**Task to carry out:**
Reproduce the data from the line with "has width=582, height=782." to the line with "Action: [180, 12]", swapping "Instruction" for "Command" and leaving everything else as it is.

'''

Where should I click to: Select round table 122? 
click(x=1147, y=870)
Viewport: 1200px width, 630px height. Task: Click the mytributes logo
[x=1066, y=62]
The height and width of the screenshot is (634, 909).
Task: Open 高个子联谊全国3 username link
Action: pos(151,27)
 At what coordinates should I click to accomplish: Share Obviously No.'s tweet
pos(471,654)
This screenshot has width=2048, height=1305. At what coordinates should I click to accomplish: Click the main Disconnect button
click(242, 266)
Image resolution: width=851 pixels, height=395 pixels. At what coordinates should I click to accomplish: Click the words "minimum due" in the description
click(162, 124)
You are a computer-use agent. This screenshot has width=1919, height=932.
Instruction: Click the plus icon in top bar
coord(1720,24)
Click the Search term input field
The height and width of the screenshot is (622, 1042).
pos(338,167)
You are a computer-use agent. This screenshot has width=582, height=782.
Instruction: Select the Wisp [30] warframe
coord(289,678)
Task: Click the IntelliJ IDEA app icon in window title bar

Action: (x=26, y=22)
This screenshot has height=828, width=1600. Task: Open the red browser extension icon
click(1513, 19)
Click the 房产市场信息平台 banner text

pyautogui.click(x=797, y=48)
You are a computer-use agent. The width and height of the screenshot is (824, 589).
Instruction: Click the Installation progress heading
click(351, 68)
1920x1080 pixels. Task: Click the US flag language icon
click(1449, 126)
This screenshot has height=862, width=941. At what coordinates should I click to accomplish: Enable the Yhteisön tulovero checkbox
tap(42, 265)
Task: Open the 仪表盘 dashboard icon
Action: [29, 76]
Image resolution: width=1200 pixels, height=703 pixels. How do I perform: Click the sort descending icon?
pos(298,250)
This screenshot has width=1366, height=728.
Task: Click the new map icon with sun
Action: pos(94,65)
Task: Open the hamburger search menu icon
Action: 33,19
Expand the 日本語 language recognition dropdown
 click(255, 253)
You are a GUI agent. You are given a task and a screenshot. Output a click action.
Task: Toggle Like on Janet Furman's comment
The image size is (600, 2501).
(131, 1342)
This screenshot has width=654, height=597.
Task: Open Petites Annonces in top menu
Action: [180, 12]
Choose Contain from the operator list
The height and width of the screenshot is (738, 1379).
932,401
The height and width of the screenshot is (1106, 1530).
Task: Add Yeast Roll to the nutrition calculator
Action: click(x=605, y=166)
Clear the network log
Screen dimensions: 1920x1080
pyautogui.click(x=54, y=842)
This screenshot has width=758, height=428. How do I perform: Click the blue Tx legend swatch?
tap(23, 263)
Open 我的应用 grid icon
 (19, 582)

'''

**Solution to this task:**
You are a computer-use agent. This screenshot has width=582, height=782.
Command: Select the Wisp [30] warframe
coord(289,678)
Task: Click the IntelliJ IDEA app icon in window title bar

Action: (x=26, y=22)
This screenshot has height=828, width=1600. Task: Open the red browser extension icon
click(1513, 19)
Click the 房产市场信息平台 banner text

pyautogui.click(x=797, y=48)
You are a computer-use agent. The width and height of the screenshot is (824, 589).
Command: Click the Installation progress heading
click(351, 68)
1920x1080 pixels. Task: Click the US flag language icon
click(1449, 126)
This screenshot has height=862, width=941. At what coordinates should I click to accomplish: Enable the Yhteisön tulovero checkbox
tap(42, 265)
Task: Open the 仪表盘 dashboard icon
Action: [29, 76]
Image resolution: width=1200 pixels, height=703 pixels. How do I perform: Click the sort descending icon?
pos(298,250)
This screenshot has width=1366, height=728.
Task: Click the new map icon with sun
Action: pos(94,65)
Task: Open the hamburger search menu icon
Action: 33,19
Expand the 日本語 language recognition dropdown
 click(255, 253)
You are a GUI agent. You are given a task and a screenshot. Output a click action.
Task: Toggle Like on Janet Furman's comment
The image size is (600, 2501).
(131, 1342)
This screenshot has width=654, height=597.
Task: Open Petites Annonces in top menu
Action: [180, 12]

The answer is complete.